Don’t get me wrong — both girls are good drivers and seem to get around just fine on their own. (Ok, there was that about Sarah totaling her little red Miata, but it wasn’t her fault and she walked away in one piece, thank heaven.)
Way back when she had her learner's permit, Sarah drove me to a family birthday party at City Beach, an indoor volleyball venue in Emeryville. We were heading along busy San Pablo Avenue in evening rush hour traffic, and Sarah made a left hand turn in front of two lanes of oncoming cars.
She didn’t have a green arrow. It was NOT her turn to go. I was strapped in the passenger seat, staring wide-eyed into two sets of blinding headlights. Bracing for inevitable impact, I screamed something unprintable. (All I can tell you is that Mary’s blessed son seems to have a middle name, and it begins with an “F.”)
He must have heard my desperate cry, because it was indeed a miracle that those cars stopped in time and no one hit us. Sarah completed the turn, immediately pulled over to the curb, then burst into tears and said, “Mom! Why did you yell at me like that?”
After I could speak again I said, “Sweetheart, I couldn’t help it. It just came out. But now you don’t have to guess what my dying words will be, because I thought I was a goner.”

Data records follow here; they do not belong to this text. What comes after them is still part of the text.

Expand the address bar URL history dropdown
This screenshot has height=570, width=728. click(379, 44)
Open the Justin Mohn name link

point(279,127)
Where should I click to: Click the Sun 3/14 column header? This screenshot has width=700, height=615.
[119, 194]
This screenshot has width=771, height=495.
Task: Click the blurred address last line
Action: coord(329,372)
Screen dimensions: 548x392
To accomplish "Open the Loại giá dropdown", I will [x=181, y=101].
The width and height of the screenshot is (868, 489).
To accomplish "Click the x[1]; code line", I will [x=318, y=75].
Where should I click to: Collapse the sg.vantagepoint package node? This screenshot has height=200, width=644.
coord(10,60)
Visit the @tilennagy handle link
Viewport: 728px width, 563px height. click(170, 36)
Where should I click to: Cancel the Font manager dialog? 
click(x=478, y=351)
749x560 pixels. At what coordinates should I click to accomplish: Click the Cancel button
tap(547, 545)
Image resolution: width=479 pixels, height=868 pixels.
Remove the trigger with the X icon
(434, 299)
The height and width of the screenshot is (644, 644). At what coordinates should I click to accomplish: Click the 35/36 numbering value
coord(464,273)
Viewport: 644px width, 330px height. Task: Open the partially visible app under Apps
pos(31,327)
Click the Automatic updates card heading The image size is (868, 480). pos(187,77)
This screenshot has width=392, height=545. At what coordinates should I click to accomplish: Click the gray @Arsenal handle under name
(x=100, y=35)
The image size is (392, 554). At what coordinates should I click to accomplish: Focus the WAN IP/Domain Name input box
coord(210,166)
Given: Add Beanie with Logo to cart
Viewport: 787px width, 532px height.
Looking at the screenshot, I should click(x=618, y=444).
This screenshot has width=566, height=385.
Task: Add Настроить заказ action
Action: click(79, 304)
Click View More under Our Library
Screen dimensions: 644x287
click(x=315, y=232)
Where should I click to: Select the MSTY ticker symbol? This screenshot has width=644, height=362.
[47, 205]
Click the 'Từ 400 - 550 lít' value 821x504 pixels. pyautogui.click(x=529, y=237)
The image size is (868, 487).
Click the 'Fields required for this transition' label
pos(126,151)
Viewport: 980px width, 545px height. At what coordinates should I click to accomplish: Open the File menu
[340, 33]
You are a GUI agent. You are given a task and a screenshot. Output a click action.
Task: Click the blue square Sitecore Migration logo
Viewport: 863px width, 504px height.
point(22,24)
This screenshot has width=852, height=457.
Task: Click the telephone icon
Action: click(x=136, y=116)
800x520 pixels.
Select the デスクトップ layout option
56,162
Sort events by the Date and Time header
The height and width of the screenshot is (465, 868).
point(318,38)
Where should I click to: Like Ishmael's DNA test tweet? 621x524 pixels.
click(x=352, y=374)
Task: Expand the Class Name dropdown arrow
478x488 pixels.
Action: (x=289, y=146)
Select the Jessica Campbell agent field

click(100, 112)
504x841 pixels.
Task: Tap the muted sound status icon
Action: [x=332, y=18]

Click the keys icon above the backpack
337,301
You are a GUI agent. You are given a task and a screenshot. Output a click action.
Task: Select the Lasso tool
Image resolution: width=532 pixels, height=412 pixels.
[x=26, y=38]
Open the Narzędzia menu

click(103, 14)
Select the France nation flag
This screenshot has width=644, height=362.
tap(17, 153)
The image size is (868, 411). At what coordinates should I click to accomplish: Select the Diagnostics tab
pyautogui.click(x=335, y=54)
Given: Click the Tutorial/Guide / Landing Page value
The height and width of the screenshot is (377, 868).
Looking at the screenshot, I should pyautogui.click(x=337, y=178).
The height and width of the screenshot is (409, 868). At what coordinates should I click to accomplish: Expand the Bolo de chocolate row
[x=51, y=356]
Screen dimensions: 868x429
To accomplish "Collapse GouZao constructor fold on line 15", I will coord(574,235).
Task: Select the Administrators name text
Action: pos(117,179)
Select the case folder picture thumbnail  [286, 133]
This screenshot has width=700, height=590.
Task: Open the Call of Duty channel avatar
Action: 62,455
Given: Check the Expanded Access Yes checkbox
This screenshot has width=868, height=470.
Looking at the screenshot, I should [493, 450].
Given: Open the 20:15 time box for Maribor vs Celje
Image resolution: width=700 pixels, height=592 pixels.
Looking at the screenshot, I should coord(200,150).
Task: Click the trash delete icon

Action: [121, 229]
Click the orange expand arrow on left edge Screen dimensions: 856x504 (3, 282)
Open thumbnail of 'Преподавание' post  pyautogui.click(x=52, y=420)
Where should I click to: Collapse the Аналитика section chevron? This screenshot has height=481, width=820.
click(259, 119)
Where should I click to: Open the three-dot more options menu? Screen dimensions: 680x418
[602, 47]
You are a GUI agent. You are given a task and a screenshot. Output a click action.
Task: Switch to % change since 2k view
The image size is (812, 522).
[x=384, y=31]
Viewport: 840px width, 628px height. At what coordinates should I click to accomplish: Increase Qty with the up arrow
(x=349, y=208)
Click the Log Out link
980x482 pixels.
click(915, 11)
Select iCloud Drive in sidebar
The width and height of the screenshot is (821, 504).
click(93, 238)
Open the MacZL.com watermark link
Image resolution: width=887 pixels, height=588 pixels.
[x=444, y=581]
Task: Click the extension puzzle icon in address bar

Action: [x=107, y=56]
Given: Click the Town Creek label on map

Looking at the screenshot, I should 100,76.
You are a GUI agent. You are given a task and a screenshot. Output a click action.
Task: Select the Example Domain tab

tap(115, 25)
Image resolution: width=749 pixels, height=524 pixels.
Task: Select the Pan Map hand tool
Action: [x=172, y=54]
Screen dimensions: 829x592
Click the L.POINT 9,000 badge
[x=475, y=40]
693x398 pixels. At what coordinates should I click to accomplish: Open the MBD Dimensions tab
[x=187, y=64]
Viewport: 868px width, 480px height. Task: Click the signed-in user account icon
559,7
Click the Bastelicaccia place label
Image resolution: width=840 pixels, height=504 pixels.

In truth, I was relieved my own mother wasn’t in the car with us, because I can tell you that she would have washed my mouth out with soap, right after she spanked me. When I was a teenage passenger in her 1965 Buick Skylark convertible, a group of antagonistic juvenile delinquents crossed in front of our car at an intersection. One of them called my mother an “old bag.”
I loved my mother. No one was allowed to call her names but me, and then only out of earshot. So I stuck my forearm out the window and flipped him off.
My mom’s arm came across the bench seat in a blur and clipped me hard across the chest. I was shocked — not that she smacked me, but that she didn’t understand that I was defending her honor. I saw my hand gesture as an act of love.
To this day, I can still feel the sting of injustice from that slap. And although she taught me it wasn’t ladylike to extend your middle finger in traffic, she didn’t succeed in breaking me of the habit completely. If I can’t cap my road rage, I just make a “stealth” gesture — below the dashboard where the other driver can’t see. As I see it, it’s a stress reliever and therefore good for controlling hypertension.
(Ok, fine, regular readers. I admit to that , but ever since I am very good about keeping cool on the Island. Alameda is a small town.)
But I digress. My accelerator foot is back in working order again and I am no longer bumming rides. I can drive myself to in the morning while everyone else is still asleep. (My coffee shop buddies and my Weight Watchers buddies applauded when I returned to my morning routine. They missed me. I like them.) I can go to work when I want, and not when it’s convenient for someone to take me. And then I can go home when I want, and not when (and if) someone remembers to fetch me again.
I am sure my daughters are relieved to be “off duty” as well. No one likes a back seat driver. Just last weekend I discovered I have my own personal nagger. I was on my way to a craft fair in an unfamiliar Oakland neighborhood. I plugged in my new GPS unit and the female robot voice told me precisely where and when to turn. She was doing a fine job and we were getting along splendidly until she said, “You are EXCEEDING the SPEED LIMIT.”
After I recovered from my surprise, it took me five blocks to stop laughing. I can’t decide whether to study the owner’s manual to figure out how to opt out of that feature or leave it on for comic effect to amuse passengers.
The good news is that, with the exception of the Harbor Bay labyrinth, I know my way around Alameda pretty darned well, and I work close to home. So for now I’ll just yank her plug and stow her away in a deep dark cubbyhole. In this nag’s opinion, it’s a good thing teenage drivers don’t have that option with their parents.